Items listed in a dataset
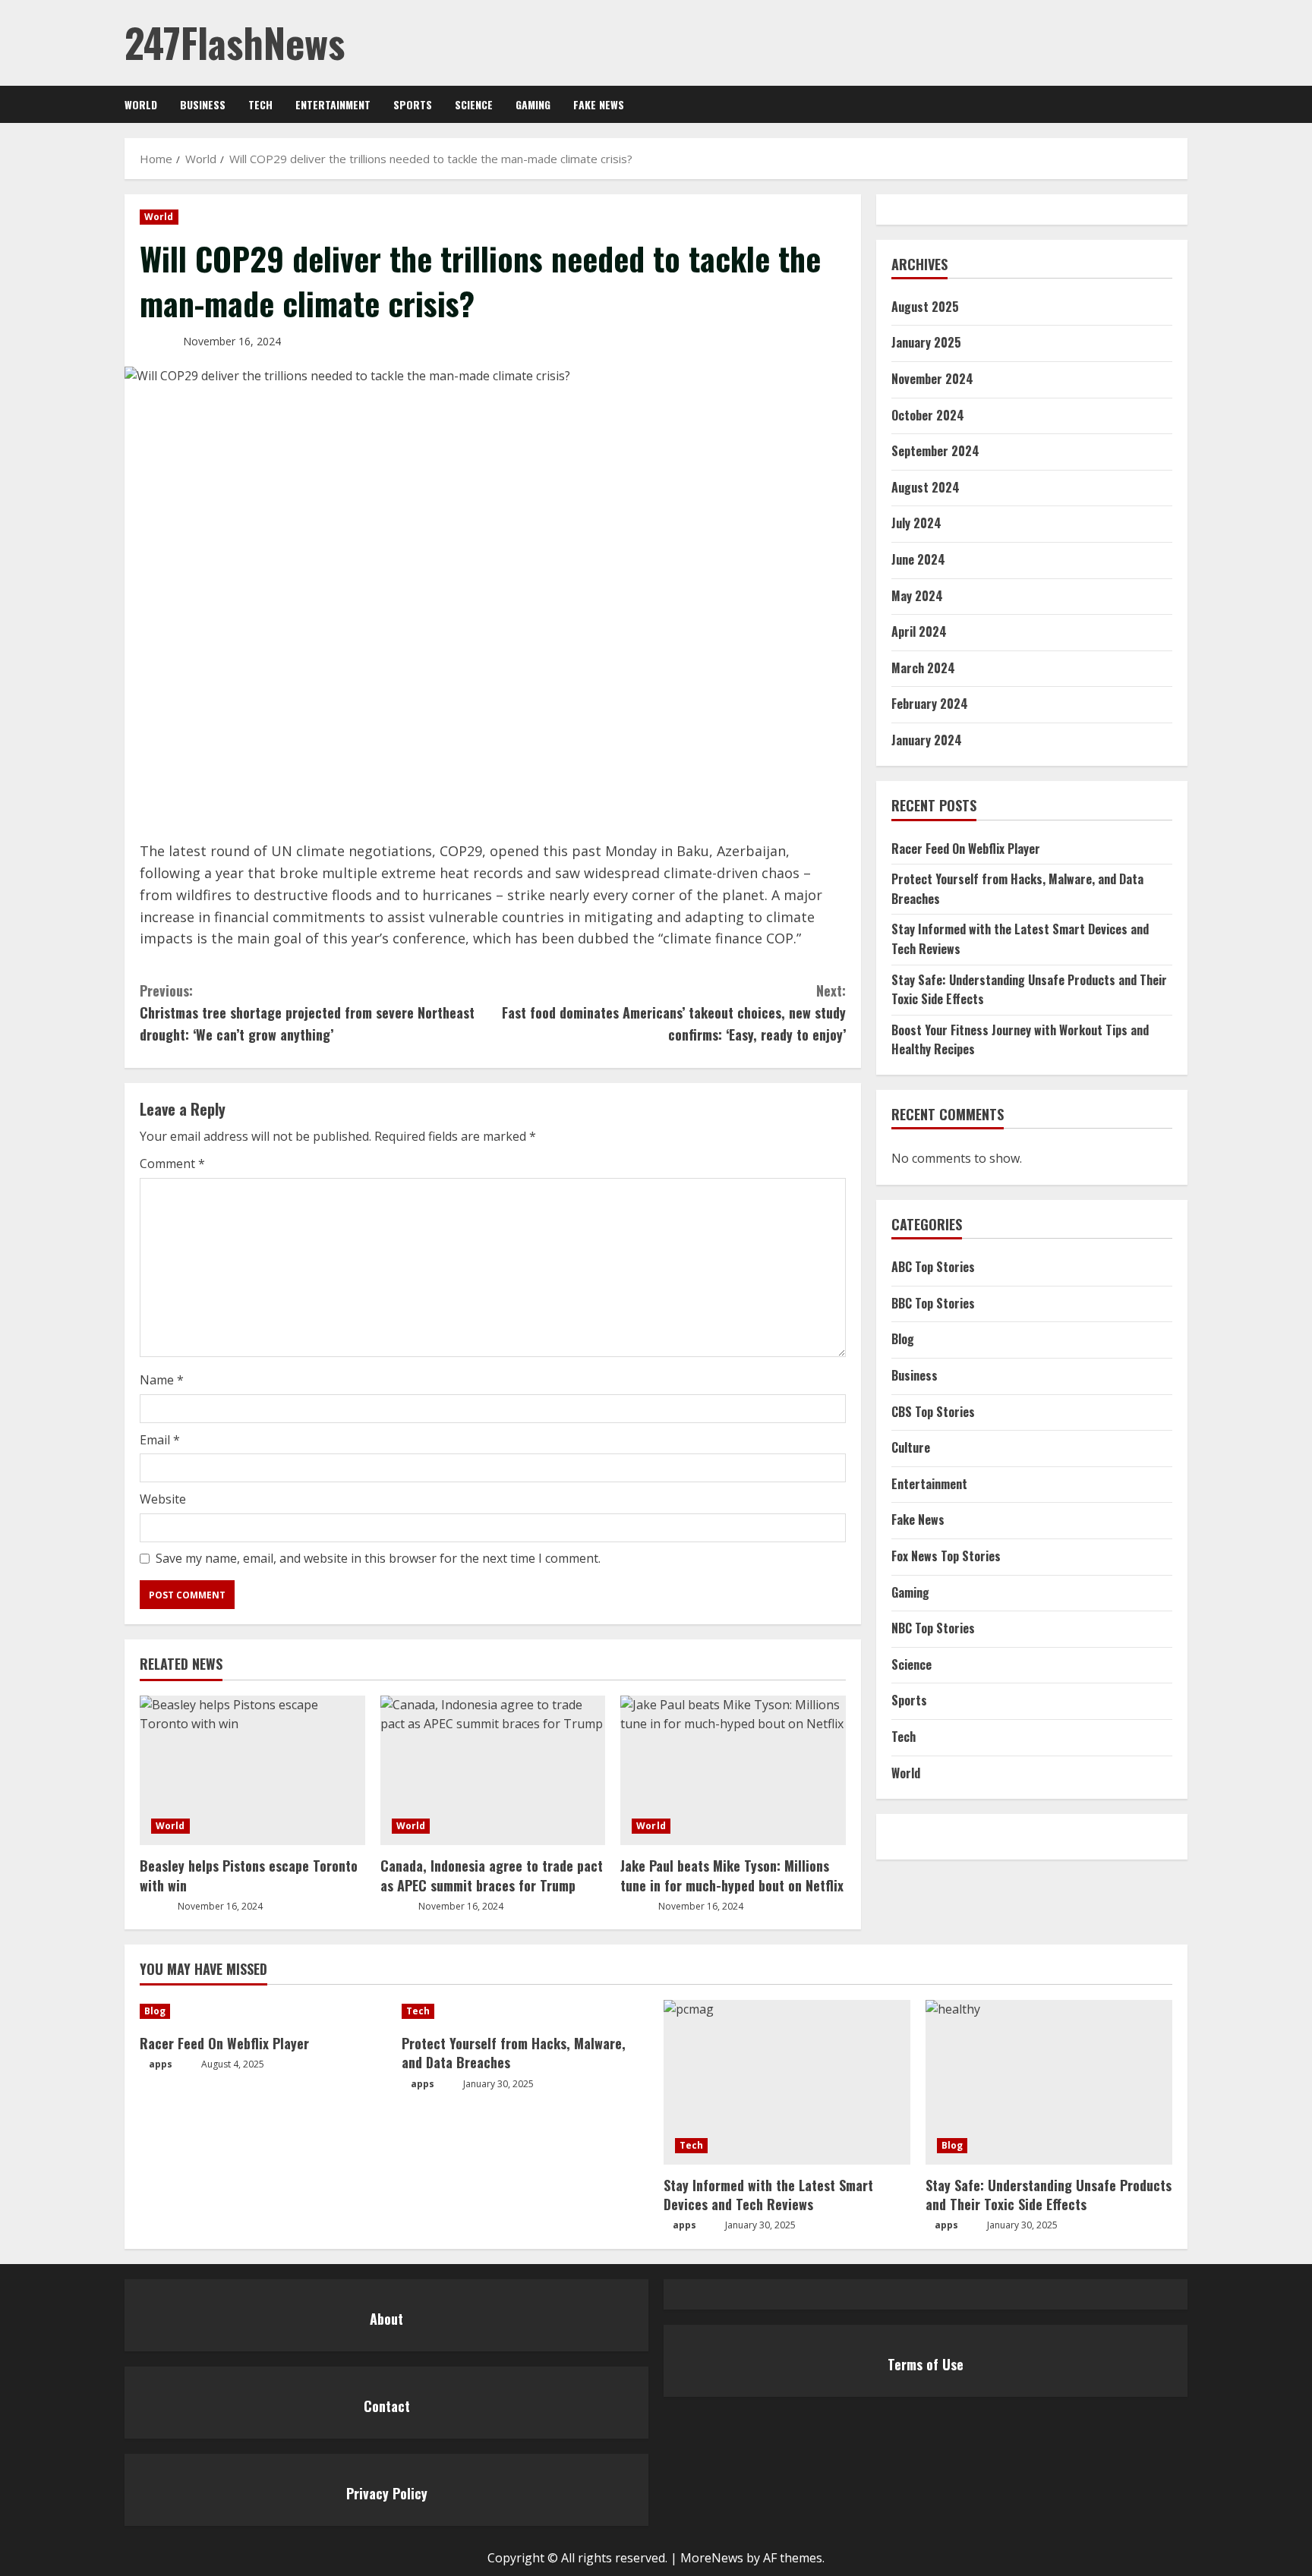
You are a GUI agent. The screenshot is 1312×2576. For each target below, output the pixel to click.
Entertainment (333, 104)
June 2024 (918, 559)
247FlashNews (235, 42)
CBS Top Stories (933, 1412)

Exercise instructions
When copying the entries, drop the images and keep every line exact.

The answer
You are a GUI agent. The screenshot is 1312×2576. For each target below, output the pixel to click.
Entertainment (333, 104)
June 2024 (918, 559)
247FlashNews (235, 42)
CBS Top Stories (933, 1412)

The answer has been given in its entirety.